Fiscal Report Card Fails To Account for State’s Budget Restraint | Eastern North Carolina Now

Publisher's Note: This post appears here courtesy of the Carolina Journal. The author of this post is Julie Havlak.

    North Carolina received a "C" for poor fiscal management from the national nonprofit Truth in Accounting. But the Tar Heel State is doing much better than the report suggests.

    North Carolina's poor grade ignores a decade of fiscal reforms and efforts to stabilize state employee benefits, says Joe Coletti, John Locke Foundation senior fellow.

    The report says North Carolina was in poor fiscal shape and unready for a crisis. North Carolina entered the coronavirus pandemic with a $4.6-billion shortfall. That leaves each taxpayer responsible for an extra $1,400 in future taxes.

    "North Carolina did not go into the coronavirus pandemic in good fiscal shape, and it will probably come out of the crisis even worse," the report warns.

    But the report overlooks critical resources. Going into the pandemic, North Carolina boasted $1.2 billion in the Rainy Day Fund and $2.2 billion unspent from last year's budget stalemate. The unspent but available money doesn't factor into the rankings.

    Worse, the system punishes North Carolina for reforming the pension system.

    State Treasurer Dale Folwell pushed to use realistic calculations on investment returns to protect the state pension plan. He drove the legislature to increase payments today, rather than sticking tomorrow's taxpayers with a huge bill for state employees' retirement. North Carolina boasts one of the most stable, well-funded pension plans in the country.

    The pension reforms actually hurt North Carolina's ranking. The rankings rely on states' balance sheets, rewarding the states that obscure the true cost of their pension plans.

    "Because [the researchers] only look at the balance sheet, they don't take a balanced picture," Coletti said. "North Carolina has practiced fiscal policy better than just about any other state in the last 10 years."

    The nation faces a looming crisis with state governments. The states racked up $1.4 trillion in debt, and the pandemic will add almost $400 billion to that burden, according to the report.

    "Many states were woefully unprepared for any kind of crisis, much less what we have," Sheila Weinberg, Truth in Accounting chief executive officer, told Carolina Journal. "We call it political math. They use political math to balance their budget while going into debt at the same time. It's a mathematical game that they play."

    North Carolina's State Health Plan fits that description. Its instability rivals the stability of the pension plan. The State Health Plan is due to go broke in four years. Folwell's attempts to reform the plan with transparent pricing collapsed under pressure from the hospital lobby.

    The unfunded health benefits helped drive North Carolina's ranking down to 15th place.

    But that low ranking deserves some skepticism.

    Oil-rich states dependent on natural resources swept the top spots. But those states build strong reserves to combat volatile prices. Today's reserves and the states' lack of diverse sources of tax revenue don't indicate financial stability.

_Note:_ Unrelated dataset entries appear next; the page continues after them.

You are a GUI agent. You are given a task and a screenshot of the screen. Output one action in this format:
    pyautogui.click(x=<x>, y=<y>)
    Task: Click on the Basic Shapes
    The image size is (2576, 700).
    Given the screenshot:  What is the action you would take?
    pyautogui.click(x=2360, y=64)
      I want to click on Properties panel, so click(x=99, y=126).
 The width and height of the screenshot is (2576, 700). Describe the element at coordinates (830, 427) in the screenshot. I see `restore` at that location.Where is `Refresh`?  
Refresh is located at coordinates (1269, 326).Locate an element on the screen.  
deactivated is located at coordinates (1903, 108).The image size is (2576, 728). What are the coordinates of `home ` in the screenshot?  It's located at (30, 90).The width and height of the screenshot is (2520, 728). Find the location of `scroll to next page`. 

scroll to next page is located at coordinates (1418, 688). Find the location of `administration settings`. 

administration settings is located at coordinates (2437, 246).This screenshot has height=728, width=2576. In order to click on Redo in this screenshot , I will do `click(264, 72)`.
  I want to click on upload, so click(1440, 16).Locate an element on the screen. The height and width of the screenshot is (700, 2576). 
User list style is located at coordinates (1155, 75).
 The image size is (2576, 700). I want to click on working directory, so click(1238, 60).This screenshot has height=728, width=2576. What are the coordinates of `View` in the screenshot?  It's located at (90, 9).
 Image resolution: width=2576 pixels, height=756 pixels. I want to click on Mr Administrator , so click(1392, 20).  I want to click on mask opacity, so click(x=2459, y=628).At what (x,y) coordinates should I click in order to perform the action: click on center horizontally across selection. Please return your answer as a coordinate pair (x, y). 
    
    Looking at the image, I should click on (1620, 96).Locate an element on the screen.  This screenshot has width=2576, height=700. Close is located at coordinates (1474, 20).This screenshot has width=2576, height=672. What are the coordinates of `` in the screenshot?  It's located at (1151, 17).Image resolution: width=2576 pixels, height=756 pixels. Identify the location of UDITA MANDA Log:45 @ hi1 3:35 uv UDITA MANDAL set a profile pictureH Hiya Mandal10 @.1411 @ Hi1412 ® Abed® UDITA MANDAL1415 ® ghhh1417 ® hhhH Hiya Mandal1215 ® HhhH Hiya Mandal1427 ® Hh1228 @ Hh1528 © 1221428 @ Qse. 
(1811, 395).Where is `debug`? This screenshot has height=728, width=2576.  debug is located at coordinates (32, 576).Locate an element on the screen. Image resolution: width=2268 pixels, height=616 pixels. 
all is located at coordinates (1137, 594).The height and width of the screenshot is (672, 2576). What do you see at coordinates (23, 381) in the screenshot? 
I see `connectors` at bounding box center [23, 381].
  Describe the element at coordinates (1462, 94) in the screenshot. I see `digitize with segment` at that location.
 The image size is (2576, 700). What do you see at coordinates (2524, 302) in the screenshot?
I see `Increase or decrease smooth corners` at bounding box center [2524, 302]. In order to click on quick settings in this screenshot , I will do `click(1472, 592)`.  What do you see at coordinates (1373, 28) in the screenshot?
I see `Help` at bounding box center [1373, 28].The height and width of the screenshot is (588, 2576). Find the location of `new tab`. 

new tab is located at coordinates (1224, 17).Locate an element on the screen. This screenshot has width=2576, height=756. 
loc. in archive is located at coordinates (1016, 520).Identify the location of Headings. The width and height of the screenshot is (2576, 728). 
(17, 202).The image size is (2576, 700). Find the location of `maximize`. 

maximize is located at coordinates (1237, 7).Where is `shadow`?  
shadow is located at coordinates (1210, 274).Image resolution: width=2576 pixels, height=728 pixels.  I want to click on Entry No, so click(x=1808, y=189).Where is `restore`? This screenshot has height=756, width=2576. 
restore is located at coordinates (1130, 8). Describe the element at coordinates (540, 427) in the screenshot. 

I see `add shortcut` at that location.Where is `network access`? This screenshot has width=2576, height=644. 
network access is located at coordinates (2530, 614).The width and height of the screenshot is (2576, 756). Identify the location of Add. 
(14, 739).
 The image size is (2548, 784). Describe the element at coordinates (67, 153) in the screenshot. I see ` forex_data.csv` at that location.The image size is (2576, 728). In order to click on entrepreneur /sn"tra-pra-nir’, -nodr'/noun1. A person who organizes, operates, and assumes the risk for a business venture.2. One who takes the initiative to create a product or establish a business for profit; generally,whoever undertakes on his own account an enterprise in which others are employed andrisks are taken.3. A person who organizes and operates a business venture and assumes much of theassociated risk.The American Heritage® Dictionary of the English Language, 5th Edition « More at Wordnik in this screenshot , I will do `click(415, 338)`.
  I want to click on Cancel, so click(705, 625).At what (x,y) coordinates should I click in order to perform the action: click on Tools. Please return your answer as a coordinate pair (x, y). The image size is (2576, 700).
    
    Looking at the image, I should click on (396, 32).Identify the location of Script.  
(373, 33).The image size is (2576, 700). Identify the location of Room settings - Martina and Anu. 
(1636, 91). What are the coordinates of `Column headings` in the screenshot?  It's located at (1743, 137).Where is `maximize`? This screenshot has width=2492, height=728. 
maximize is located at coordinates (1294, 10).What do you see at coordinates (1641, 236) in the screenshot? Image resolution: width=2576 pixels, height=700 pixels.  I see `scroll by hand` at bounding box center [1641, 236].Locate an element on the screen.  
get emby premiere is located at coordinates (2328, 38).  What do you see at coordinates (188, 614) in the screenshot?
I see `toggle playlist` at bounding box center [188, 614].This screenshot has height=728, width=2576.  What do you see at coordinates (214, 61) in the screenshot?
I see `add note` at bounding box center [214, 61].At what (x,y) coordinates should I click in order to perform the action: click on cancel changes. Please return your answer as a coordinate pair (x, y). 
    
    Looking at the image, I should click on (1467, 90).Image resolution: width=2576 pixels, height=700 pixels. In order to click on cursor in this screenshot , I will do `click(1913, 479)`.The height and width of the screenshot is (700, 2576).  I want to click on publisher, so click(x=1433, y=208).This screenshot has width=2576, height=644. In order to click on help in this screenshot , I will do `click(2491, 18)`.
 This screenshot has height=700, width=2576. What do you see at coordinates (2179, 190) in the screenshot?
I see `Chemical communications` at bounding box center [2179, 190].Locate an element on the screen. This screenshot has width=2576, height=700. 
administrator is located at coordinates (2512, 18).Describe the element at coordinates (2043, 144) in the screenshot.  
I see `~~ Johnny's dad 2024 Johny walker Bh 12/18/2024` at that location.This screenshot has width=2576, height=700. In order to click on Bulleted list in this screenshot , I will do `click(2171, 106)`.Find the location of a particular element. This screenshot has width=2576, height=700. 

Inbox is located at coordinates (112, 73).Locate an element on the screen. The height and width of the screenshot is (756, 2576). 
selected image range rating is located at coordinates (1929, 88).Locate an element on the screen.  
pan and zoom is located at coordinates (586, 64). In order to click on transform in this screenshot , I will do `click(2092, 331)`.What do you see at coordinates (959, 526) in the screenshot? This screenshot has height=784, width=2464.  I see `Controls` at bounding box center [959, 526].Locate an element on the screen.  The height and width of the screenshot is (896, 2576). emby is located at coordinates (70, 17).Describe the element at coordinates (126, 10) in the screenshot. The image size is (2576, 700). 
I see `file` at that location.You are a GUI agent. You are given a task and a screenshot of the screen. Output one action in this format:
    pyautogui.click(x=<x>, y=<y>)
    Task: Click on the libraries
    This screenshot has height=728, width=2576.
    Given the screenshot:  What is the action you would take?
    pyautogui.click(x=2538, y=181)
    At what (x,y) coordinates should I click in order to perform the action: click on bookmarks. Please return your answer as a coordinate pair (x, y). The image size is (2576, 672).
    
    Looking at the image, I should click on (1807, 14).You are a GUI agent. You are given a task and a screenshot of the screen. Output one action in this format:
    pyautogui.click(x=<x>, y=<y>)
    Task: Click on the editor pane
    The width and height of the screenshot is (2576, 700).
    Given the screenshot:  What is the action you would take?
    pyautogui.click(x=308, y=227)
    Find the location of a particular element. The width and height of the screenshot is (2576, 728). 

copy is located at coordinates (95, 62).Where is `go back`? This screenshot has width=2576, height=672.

    Topping the rankings: Alaska. It's in such bad financial shape that it considered axing university funding in 2019. In second and third place, respectively, North Dakota and Wyoming are still grappling with the financial fallout of the shale oil bust and a downturn in fossil fuel prices.

    "That's not good management. We shouldn't hold them up as an example," Coletti said. "They need to have cash set aside. That's just the nature of how they operate. They can't rely on a steady stream of income from year to year. It's helpful, but it's not the whole story."